First, PolyJet 3D printing technology: Think ink jetting. The Alaris30 uses two printheads that move along a rail building up thin layers of materials. UV light cures the materials. The technology is fast for these sort of things, and it’s way accurate (0.1 – 0.2mm) and high res (600 x 600 dpi). Build materials are polymers that produce smooth finishes. A gel-like support material, removed by hand or with a water jet, lets you build complex geometries with thin walls. Parts are said to be strong enough for rapid tooling (for silicone), vacuum forming, and for form, fit, and function testing. You can run wires through your parts, paint them, drill holes in them, and things like that.

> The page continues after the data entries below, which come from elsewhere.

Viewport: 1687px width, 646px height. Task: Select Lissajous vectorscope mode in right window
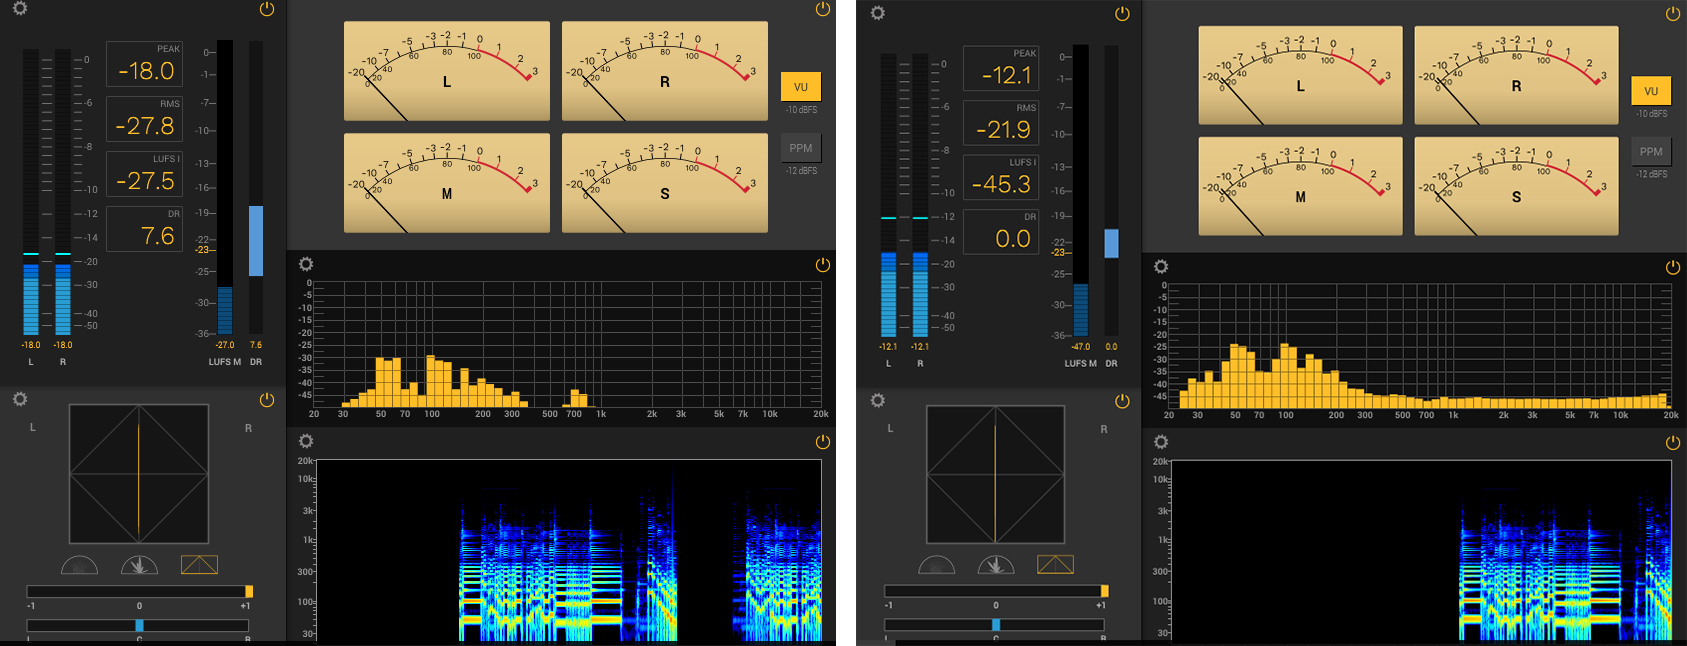[1055, 565]
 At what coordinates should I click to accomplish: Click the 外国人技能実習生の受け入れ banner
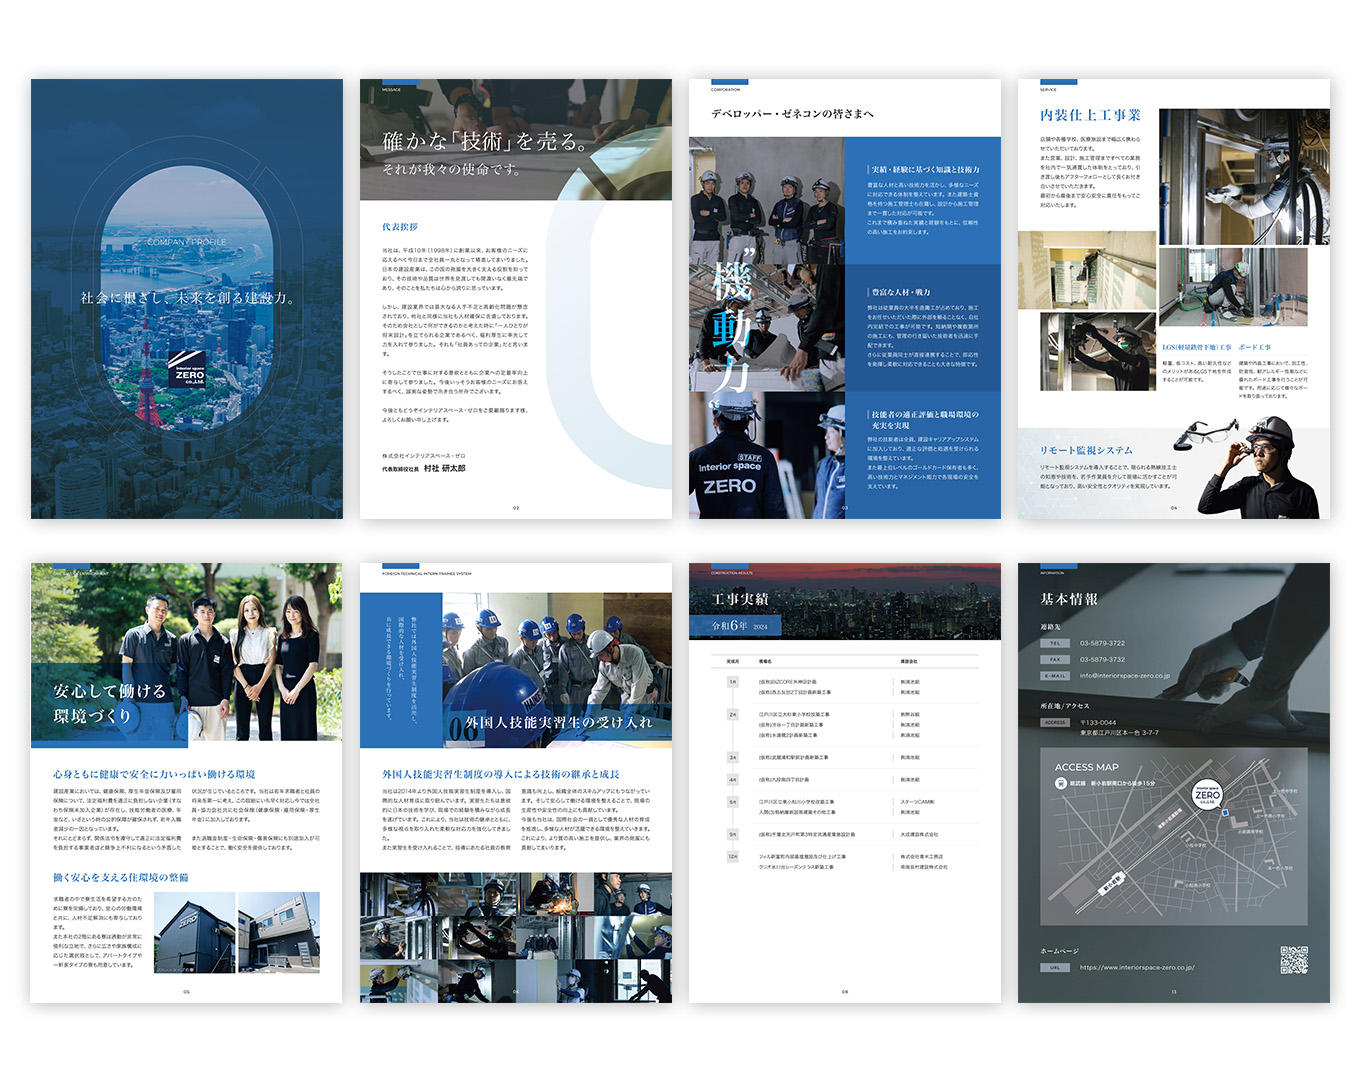point(558,722)
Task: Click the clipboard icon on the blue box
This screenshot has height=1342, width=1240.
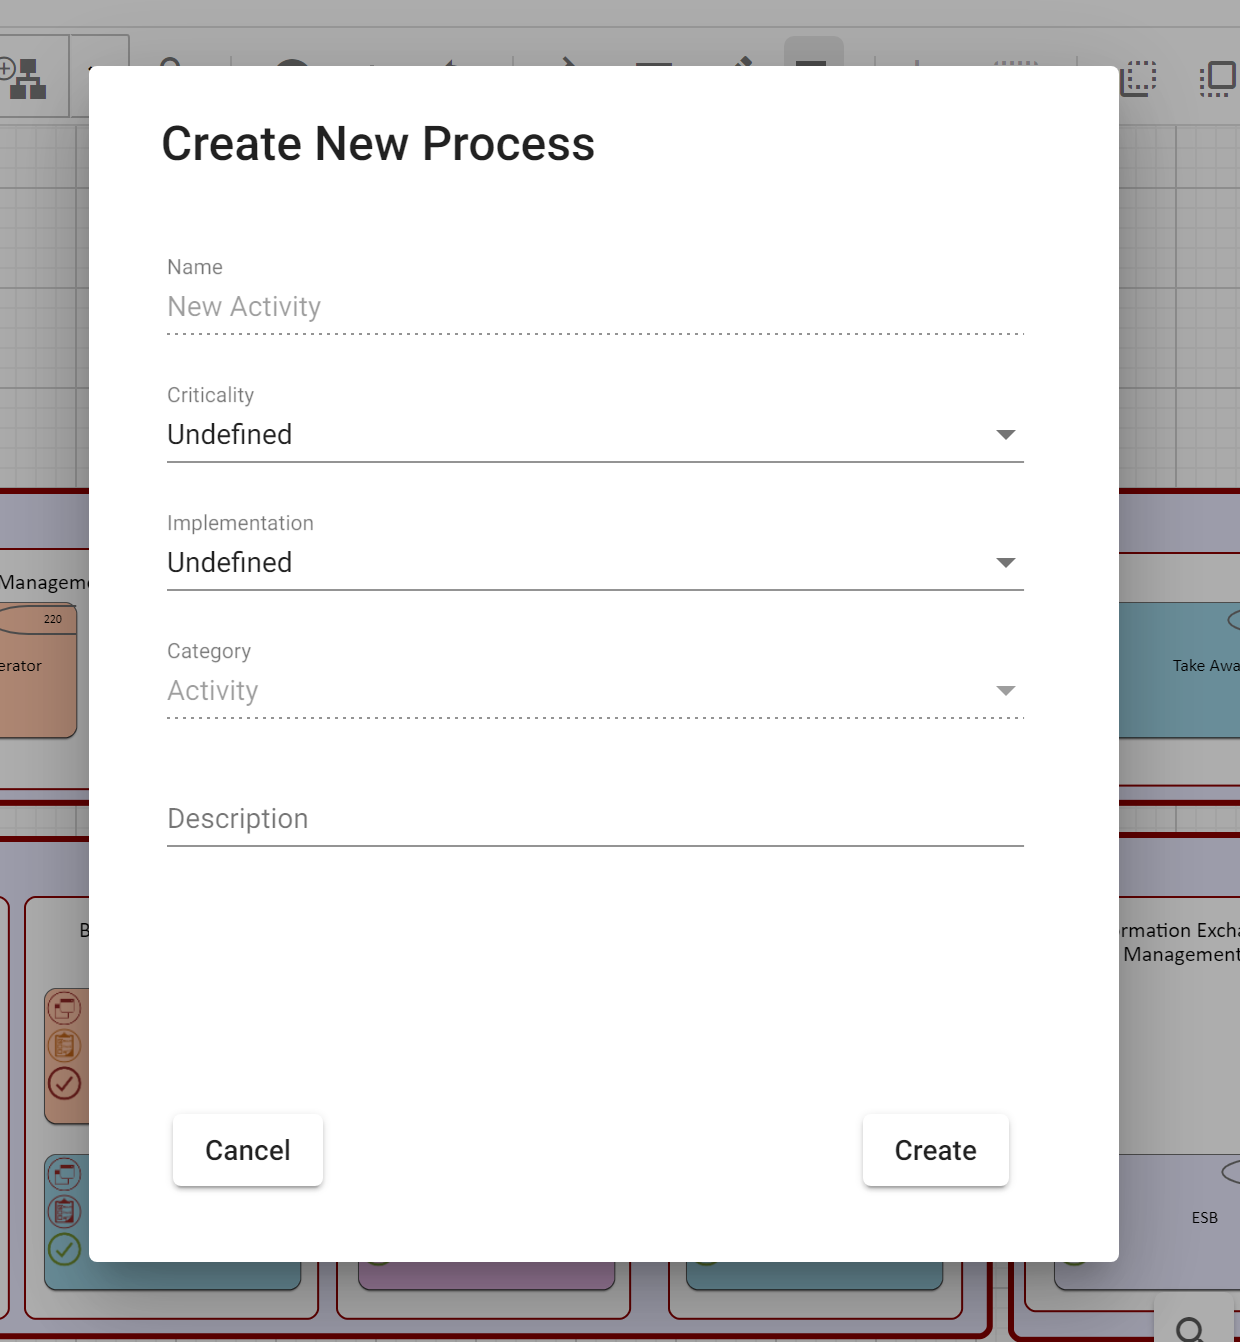Action: tap(65, 1212)
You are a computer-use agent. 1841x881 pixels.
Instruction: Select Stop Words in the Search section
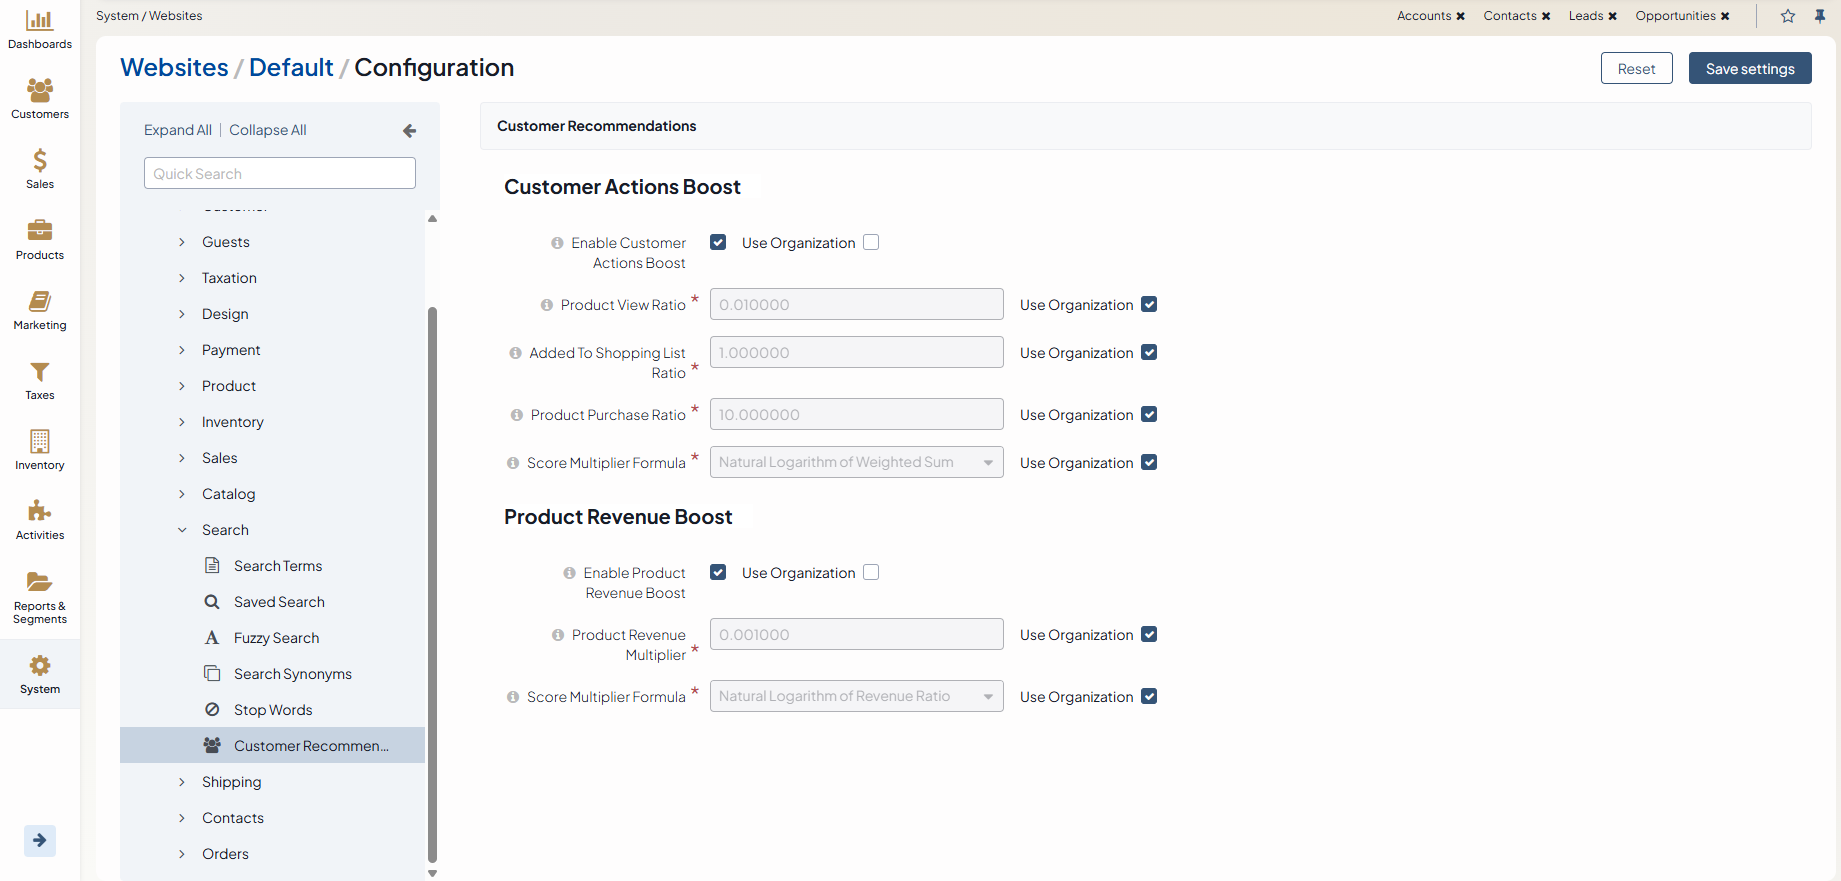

Now, desktop. Well, Objet also describes the Alaris30 as office-friendly. That’s more like it. The machine weighs 183 pounds and measures 32.28 x 24.4 x 23.22 inches. One of those small, rectangular office tables that collect all sorts of unsorted stuff is more than enough for it.
Still, office is key to getting the Alaris30 idea. This printer requires no special wiring or special facilities. Well, you’ll want a sink to wash off the support materials. Speaking of which, the messless materials come in sealed cartridges. The Alaris30 is also LAN – TCP/IP network-ready, and it comes with software to make converting CAD files to STLs easy.
Oh, and one more thing about office-friendly: The Alaris30 is priced at less than $40K.
You can get all the specs from today’s Pick of the Week write-up. There are links to videos, datasheets, and so forth. But the thing to take away is that the Alaris30 provides an office-sized and office-budgeted version of the high-accuracy, high-reliability, high-end Objet 3D printers that rapid prototyping and manufacturing service bureaus want for their high-productivity environments. That should intensify most anyone’s interest.